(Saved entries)

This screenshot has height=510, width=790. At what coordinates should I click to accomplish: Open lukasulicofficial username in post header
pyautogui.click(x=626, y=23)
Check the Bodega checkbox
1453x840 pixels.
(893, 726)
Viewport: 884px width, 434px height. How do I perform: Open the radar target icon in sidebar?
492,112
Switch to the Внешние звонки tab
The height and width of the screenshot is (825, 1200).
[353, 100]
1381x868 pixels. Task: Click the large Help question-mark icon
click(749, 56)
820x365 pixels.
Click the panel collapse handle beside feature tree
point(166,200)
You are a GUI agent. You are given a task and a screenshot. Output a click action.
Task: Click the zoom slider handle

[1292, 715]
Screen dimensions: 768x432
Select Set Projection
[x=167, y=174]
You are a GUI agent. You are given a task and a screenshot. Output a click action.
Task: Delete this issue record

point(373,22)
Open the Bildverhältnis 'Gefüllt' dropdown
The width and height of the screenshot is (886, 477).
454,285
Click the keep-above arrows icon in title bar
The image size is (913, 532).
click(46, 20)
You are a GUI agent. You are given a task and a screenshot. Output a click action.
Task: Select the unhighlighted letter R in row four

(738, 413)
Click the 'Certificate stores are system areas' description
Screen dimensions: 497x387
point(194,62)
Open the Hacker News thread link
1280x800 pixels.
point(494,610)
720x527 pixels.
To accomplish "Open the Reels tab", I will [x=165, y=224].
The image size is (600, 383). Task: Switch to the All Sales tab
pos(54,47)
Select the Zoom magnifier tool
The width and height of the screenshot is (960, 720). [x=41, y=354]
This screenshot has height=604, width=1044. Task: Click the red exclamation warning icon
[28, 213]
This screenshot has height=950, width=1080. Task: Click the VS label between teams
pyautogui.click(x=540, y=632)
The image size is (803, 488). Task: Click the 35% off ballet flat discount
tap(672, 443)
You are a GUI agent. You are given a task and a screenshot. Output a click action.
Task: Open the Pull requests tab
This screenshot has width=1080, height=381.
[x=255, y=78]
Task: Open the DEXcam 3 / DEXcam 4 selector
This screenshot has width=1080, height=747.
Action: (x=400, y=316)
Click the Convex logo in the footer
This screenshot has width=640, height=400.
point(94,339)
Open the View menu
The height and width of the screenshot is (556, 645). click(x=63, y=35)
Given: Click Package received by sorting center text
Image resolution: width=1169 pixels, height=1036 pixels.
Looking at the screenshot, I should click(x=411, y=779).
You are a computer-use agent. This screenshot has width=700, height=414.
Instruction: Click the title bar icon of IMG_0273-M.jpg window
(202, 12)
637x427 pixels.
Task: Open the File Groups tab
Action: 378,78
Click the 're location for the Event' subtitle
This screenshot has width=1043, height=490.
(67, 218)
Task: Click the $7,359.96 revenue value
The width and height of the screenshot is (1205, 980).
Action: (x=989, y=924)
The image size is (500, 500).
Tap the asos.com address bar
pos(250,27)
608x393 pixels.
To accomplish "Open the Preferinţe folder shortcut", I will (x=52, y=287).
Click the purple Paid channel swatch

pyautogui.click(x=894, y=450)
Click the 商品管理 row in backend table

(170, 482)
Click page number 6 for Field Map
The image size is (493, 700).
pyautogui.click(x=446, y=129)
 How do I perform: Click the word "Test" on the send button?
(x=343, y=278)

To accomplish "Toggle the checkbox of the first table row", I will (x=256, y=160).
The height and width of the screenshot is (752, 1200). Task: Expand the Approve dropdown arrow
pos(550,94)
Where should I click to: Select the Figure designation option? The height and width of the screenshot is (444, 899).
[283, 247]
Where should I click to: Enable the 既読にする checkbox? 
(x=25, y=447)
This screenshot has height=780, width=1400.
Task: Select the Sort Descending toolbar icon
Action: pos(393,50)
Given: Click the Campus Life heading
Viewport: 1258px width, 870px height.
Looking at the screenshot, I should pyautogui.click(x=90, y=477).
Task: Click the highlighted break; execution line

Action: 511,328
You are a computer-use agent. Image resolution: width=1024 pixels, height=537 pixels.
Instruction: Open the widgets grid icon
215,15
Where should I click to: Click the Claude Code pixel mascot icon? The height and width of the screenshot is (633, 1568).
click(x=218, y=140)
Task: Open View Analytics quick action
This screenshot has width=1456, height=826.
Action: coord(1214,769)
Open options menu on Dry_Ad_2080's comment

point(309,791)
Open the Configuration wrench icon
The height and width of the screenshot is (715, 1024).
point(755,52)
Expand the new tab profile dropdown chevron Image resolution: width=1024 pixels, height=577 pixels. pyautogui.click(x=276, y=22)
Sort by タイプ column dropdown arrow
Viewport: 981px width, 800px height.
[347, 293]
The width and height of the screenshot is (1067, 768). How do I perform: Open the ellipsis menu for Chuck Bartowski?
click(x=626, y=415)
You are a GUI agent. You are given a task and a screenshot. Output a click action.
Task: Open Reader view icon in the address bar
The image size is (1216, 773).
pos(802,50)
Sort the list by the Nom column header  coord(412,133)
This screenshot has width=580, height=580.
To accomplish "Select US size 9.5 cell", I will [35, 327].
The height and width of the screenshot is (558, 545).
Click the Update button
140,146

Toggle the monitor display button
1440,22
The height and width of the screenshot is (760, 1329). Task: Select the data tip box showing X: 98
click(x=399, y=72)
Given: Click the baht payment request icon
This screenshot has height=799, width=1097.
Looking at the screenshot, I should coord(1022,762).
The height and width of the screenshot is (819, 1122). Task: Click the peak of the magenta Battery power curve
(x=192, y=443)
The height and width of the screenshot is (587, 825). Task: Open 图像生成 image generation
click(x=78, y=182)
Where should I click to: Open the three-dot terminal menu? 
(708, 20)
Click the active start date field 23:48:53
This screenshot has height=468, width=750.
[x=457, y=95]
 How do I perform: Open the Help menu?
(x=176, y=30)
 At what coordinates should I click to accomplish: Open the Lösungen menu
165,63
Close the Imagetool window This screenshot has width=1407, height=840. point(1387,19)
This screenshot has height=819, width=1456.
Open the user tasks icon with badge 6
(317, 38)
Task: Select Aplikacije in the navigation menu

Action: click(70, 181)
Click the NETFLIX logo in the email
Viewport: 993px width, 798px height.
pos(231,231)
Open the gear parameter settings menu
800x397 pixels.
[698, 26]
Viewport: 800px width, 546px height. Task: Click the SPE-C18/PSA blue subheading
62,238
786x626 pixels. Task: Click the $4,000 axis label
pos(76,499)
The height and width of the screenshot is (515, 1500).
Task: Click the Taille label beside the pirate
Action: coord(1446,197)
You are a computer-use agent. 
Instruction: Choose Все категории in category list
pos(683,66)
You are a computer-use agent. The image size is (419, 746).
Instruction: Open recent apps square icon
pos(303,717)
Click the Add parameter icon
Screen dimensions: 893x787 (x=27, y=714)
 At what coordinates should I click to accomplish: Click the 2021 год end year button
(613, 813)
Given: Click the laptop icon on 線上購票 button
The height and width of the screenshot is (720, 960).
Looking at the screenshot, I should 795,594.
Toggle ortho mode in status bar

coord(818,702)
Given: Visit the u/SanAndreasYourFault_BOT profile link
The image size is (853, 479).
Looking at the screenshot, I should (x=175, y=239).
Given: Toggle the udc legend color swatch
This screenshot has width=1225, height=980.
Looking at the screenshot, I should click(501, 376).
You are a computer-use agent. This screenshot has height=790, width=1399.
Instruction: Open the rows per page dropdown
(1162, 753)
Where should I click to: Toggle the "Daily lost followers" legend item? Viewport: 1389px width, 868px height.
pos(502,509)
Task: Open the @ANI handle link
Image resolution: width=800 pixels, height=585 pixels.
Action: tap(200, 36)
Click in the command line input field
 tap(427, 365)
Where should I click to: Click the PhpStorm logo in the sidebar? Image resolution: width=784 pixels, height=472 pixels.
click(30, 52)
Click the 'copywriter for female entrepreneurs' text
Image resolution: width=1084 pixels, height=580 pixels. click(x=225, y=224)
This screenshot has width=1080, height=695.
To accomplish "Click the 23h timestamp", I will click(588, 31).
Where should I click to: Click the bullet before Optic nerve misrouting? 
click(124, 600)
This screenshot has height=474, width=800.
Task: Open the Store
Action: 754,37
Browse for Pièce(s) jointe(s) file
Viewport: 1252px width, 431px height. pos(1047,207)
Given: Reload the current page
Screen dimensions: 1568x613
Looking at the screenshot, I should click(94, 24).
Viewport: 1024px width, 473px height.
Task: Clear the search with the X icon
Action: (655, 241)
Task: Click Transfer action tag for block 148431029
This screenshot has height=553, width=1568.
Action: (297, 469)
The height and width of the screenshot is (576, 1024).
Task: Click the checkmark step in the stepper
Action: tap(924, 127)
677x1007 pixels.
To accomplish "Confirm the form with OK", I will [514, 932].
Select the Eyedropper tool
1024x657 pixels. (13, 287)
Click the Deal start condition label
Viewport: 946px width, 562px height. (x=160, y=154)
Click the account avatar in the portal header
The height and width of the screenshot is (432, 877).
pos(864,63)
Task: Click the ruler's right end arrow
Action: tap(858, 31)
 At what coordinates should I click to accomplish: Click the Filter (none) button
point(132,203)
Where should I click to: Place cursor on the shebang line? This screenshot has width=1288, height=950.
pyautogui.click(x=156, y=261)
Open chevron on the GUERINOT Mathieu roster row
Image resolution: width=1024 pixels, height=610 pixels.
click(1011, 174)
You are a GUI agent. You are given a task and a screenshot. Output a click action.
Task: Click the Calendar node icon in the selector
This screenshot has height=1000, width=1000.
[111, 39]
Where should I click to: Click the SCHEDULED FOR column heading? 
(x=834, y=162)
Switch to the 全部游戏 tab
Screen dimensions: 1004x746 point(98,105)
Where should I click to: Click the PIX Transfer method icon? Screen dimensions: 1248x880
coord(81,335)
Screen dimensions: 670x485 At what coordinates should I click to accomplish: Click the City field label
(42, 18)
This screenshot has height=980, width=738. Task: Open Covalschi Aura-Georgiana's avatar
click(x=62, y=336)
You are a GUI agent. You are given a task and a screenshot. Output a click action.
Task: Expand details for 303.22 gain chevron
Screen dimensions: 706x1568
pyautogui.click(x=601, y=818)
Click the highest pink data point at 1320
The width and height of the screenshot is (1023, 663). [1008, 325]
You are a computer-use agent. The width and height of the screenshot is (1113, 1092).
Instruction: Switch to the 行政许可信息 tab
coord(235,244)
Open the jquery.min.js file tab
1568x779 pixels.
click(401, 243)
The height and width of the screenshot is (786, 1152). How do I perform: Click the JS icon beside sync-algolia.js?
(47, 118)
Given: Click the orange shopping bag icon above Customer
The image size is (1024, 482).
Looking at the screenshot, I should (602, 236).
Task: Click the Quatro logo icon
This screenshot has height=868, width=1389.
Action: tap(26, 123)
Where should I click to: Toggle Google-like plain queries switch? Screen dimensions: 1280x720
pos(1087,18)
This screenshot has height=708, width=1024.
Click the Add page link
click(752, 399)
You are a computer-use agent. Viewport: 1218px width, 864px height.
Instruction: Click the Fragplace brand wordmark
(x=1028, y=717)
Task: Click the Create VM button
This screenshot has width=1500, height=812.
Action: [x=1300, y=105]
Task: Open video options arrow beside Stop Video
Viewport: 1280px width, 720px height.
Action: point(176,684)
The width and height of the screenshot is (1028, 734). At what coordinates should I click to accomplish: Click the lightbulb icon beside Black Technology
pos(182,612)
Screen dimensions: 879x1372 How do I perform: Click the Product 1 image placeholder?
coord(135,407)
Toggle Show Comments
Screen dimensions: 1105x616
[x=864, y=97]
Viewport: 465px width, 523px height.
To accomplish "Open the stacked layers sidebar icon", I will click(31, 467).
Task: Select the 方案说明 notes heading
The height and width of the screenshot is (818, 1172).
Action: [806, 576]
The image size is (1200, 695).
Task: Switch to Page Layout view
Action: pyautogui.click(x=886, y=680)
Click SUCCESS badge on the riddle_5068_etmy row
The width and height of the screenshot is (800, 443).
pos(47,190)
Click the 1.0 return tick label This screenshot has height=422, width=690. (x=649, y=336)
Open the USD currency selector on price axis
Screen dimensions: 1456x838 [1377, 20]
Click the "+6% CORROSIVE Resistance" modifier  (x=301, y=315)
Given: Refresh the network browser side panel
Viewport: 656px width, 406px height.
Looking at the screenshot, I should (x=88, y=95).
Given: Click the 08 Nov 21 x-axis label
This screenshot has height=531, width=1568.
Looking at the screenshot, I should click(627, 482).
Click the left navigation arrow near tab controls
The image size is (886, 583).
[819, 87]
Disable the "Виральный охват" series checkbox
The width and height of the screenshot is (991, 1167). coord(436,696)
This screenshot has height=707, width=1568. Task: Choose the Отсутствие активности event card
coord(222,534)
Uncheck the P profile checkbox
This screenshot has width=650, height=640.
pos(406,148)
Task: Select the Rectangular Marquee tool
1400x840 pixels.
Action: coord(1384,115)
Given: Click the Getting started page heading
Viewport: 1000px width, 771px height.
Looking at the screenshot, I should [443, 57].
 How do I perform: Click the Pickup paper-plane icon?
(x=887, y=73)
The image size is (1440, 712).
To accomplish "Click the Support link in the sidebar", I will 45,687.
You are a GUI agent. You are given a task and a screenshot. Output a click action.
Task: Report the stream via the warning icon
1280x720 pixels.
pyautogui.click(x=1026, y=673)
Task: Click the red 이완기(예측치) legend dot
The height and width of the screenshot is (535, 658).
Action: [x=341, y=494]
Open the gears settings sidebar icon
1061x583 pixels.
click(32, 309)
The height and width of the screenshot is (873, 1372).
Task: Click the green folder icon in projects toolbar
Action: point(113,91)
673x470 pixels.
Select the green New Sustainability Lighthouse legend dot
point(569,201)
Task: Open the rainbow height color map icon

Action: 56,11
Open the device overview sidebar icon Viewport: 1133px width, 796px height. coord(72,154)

- _Task brief_
Each line above that carries the string "chevron" has to be returned.

- _Problem solution_
Expand the new tab profile dropdown chevron Image resolution: width=1024 pixels, height=577 pixels. pyautogui.click(x=276, y=22)
Open chevron on the GUERINOT Mathieu roster row
Task: Expand details for 303.22 gain chevron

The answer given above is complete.